I don’t want to make this project too mommy-centric as part of the point is to explore other things, however it’s been a damn good day in mommy land.
My son has been using the potty on and off for over a year and I can honestly say I never thought I could be so emotionally invested in another person’s bodily functions. We chose the “he’ll do it when he’s ready” approach, subscribing to the philosophy that toilet training is a personal victory and important milestone towards independence. I envisioned a grand “Potty Party” when we would definitively know that he was “done” and a celebratory bonfire disposing of the last of the pull ups. Of course the reality has been an endless dance on that line between pressure and encouragement--the first true test of parenting a child with a will of their own, I think.
This is one of those things an adult child cannot even comprehend. I try to think of my mother obsessing over whether or not I had a BM that day and my mind reels. Perhaps this is why parents can never really let go. If at one point a large portion of your day is consumed with another person’s bowel and bladder voiding, I imagine it is difficult to say, hand that person car keys or send them off to college. Surely he’ll still need me to read him stories on the potty?
Even when he was a baby, I obsessed over his diapers, ready to call the pediatrician to make sure all the proper output was in evidence. I continually rebalanced his diet with fruits, vegetables and dairy to improve “regularity”. I remember writing a website entry when we once had five spectacular poopy diapers in one day. It was part disbelief, part amused wonderment at the continual surprises of motherhood. My son’s poopy diaper has been the last vestige of his babyhood, the one thing I must do to care for him that he cannot do for himself.

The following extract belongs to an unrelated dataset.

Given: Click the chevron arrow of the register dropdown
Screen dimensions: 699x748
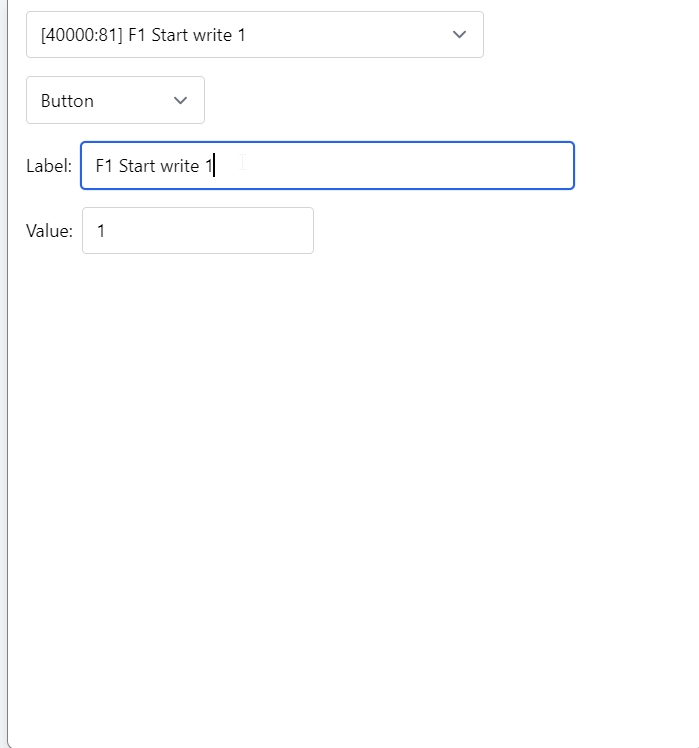Looking at the screenshot, I should click(459, 35).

And now that is coming to an end. Now that he can take himself to the potty and knows what to do, I’ve been demoted to minor and occasional assistant and will soon be shut out completely, I am sure. Already he is understanding “privacy” and I’m sure his days of wanting mommy to sit with him and read while he does his business will soon be over. I can only imagine the level of horror he will feel at 16, should he ever come across his mother’s scribblings about wiping his bum and his infant constipation. That is as it should be, of course.
I’m sure we’ll welcome the money spent on diapers back to our general budget and I am so proud of my son for taking this enormous step towards his independence. On the other hand, this is just one of many major steps away from his mommy. I can perhaps be forgiven for having a brief urge to put that diaper back on him.